Most ancient peoples shared broadly similar views and, hence, became dedicated sky-watchers. Through close observation, ancient priests recognized predictable repetitive patterns in the heavens. The most obvious is day and night, but many other patterns were noticed by the ancients and catalogued into calendars.

The problem for these ancient sky-watchers was that heavenly movements did not conform to regular patterns. The relative length of night and day not only changed throughout the year but also regionally from north to south. The year consists of 365.2422 days. The sidereal lunar month is 27.321 days, but this can likewise vary because of movement of the Earth.

These irregularities caused endless consternation among ancient astronomers. Had I been present at the Creation, the 13th-century King Alfonso X of Castile remarked ironically upon studying the complexities of Ptolemaic astronomy, I would have given some useful hints to God for the better ordering of the universe.

Many different ancient calendars were developed, attempting to reconcile the irregularities of the heavens.

Ancient Jews faced similar problems in creating their sacred calendar. They developed a complex lunisolar calendar that tried to reconcile the differences between lunar months and the solar year by adding a 13th month to the lunar calendar every three or four years, so as to keep their seasonal festivals in the proper season (e.g., Passover in the spring). Different Jewish sects, however, offered conflicting interpretations of the calendar, which yielded different dates for Passover. The current Jewish calendar dates Passover on the 15th day of the month of Nissan, meaning the first full moon after the vernal equinox.

Thus, by the time of Jesus Christ, the dating of Passover, and hence Easter, was already complicated. Todays Jewish rabbinic calendar is likewise somewhat different from that of the first century A.D. Hence the uncertainty among modern scholars regarding the precise year and day of Christs crucifixion.

The earliest Christians, mainly converts from Judaism, commemorated the crucifixion on the 14th of Nissan, according to the Jewish calendar of that period (known as Quartodecimanism fourteenism). A wide variety of customs on the dating of Easter developed thereafter in early Christendom. With the rise of the Imperial Church under Constantine, the Council of Nicaea in 325 determined that Easter must always fall on a Sunday, which permanently severed it from the Jewish calendar. Other Christian groups, such as the Celtic Christians of Ireland and early Syriac Christians in the Middle East, continued with Easter more closely tied to the Jewish calendar.

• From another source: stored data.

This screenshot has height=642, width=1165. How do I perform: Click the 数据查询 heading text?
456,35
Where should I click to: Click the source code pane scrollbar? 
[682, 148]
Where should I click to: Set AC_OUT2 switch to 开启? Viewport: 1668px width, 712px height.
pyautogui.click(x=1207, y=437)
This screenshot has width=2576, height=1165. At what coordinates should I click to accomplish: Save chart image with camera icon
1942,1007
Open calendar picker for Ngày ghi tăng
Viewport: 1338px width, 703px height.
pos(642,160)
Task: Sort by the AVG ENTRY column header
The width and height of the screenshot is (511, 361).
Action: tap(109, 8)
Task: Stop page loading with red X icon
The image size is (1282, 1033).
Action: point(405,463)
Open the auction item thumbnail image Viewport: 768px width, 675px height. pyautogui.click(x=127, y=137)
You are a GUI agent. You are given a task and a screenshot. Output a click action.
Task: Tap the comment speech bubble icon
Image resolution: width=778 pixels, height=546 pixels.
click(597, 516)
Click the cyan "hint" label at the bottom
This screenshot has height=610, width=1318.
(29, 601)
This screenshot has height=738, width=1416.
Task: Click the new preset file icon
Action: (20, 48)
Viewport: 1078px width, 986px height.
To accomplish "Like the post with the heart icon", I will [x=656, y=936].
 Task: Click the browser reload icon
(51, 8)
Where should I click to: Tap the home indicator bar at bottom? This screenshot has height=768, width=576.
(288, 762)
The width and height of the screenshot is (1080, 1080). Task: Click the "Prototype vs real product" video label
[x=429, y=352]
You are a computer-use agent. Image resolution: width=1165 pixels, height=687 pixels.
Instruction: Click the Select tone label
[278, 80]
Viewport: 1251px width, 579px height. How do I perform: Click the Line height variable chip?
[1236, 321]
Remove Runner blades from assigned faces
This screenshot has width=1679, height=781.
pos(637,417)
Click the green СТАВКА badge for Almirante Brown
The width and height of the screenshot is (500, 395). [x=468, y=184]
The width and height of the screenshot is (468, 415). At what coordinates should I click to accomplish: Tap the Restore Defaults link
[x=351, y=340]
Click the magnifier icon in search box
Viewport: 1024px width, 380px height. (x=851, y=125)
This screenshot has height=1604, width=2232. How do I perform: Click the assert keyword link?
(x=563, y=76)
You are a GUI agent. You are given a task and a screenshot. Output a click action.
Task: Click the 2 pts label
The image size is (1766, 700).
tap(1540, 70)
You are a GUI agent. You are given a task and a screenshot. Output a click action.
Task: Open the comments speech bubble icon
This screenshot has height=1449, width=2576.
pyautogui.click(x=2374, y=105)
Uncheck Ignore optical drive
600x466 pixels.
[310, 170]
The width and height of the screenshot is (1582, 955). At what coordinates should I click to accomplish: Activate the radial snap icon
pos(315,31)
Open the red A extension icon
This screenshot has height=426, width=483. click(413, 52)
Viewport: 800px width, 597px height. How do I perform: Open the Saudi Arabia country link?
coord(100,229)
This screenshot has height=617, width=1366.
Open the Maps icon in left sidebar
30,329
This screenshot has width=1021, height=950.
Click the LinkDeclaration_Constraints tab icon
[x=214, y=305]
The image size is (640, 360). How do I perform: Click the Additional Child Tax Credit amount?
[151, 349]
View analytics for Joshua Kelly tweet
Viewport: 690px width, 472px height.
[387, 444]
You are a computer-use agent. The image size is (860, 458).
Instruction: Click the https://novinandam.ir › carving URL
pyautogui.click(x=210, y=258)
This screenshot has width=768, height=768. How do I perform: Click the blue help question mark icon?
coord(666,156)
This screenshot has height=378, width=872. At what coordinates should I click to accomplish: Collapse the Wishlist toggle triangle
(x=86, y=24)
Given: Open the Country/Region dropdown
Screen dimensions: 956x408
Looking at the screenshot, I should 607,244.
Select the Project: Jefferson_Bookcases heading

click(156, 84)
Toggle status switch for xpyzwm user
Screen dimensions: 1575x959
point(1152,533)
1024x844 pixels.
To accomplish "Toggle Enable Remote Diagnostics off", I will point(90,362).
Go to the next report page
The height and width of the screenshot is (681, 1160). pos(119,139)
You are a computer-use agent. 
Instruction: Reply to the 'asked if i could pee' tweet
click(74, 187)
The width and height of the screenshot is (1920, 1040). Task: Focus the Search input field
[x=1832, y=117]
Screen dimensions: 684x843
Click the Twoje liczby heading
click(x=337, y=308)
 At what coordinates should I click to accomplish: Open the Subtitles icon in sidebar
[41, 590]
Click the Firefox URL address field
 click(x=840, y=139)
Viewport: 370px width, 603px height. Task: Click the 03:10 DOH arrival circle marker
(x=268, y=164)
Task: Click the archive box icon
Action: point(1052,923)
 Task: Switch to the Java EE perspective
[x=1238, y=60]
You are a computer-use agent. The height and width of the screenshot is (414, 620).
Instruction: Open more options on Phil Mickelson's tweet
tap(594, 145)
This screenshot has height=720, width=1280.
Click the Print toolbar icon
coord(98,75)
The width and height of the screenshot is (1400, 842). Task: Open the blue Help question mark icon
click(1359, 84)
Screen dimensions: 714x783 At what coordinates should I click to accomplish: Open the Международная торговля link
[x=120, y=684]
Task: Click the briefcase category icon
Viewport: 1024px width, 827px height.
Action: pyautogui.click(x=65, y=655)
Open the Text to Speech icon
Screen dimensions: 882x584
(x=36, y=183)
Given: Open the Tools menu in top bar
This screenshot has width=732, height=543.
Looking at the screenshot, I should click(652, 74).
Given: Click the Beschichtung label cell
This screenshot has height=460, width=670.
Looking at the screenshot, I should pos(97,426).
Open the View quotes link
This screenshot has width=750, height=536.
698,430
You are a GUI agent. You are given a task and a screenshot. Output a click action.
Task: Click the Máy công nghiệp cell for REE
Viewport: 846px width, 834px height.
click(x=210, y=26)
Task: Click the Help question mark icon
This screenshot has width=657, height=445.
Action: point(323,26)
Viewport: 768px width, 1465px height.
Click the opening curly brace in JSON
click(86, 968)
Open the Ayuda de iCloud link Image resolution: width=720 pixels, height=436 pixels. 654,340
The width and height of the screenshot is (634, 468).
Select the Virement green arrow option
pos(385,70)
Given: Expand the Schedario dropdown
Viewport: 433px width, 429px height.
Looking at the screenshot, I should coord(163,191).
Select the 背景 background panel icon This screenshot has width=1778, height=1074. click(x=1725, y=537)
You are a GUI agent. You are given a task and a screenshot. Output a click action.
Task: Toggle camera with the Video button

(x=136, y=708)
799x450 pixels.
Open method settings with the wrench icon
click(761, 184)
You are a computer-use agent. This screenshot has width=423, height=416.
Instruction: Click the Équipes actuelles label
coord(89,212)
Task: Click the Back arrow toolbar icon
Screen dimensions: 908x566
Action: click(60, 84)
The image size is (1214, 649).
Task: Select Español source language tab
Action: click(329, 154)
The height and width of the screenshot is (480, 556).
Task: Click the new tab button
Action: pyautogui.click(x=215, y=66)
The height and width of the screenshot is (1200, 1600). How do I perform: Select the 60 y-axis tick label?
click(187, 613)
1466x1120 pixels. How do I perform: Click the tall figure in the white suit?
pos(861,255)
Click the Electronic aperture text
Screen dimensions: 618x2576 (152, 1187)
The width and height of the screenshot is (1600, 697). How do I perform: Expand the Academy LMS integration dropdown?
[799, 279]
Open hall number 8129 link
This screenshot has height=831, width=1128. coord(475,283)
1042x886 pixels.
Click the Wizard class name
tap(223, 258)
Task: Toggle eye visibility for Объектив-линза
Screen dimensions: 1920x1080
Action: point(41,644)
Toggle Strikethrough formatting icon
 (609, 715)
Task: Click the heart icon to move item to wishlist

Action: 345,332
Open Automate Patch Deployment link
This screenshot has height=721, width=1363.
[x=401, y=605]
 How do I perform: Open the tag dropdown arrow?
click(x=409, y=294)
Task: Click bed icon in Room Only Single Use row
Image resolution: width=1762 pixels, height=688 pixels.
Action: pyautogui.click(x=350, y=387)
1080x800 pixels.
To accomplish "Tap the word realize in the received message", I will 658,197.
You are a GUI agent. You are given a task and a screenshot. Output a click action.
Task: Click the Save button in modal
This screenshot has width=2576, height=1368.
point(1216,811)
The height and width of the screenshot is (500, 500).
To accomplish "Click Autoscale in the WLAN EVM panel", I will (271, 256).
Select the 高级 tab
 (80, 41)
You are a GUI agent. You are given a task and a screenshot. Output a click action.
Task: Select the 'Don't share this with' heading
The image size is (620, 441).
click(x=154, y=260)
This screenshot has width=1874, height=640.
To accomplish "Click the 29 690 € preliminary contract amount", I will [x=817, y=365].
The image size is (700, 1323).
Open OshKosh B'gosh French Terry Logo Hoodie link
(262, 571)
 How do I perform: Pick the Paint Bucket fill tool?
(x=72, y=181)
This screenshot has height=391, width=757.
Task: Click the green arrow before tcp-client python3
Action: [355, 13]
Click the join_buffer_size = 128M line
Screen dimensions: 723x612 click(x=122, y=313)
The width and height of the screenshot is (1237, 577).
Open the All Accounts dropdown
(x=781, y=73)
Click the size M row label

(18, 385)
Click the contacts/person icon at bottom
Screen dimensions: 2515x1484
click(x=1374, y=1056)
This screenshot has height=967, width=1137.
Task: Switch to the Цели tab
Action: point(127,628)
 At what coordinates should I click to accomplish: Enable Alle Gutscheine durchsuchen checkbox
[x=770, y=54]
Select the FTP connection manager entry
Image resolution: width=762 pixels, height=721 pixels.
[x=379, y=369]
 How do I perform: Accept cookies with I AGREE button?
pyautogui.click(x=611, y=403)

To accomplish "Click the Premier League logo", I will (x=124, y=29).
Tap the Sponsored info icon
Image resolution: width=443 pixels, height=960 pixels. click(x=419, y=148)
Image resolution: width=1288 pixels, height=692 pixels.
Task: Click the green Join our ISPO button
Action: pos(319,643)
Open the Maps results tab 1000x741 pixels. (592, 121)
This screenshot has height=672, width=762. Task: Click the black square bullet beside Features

Based on the interpretations of the Council of Nicaea, medieval Catholics established the date of Easter as the first Sunday after the full moon following the vernal equinox. Easter thus became a moveable feast, since it does not fall on the same day each year. This dating was likewise later adopted by Protestants after the Reformation, and it remains the dominant way of dating Easter.

To complicate matters further, however, the medieval dating of Easter used the old Roman civic calendar created by Julius Caesar. An improvement on the earlier Roman calendar, this Julian calendar set the solar year as 365.25 days hence our leap year every four years. Unfortunately, the actual solar year is slightly less, at 365.2425 days.

Thus, over the course of 1,500 years, the Julian calendar used to establish Easter fell out of synchronization with the seasons by 10 days. To resynchronize the calendar with the seasons, Pope Gregory XII created the Gregorian calendar in 1582, which was eventually accepted throughout the West.

The Greek Orthodox church, however, retained the older Julian calendar, and thus Orthodox and Western Easter are now generally celebrated on separate days. This year, however, presents one of the rare occasions when Western and Eastern Easter fall on the same Sunday. All the worlds Christians will unite in commemorating the risen Christ on the same day.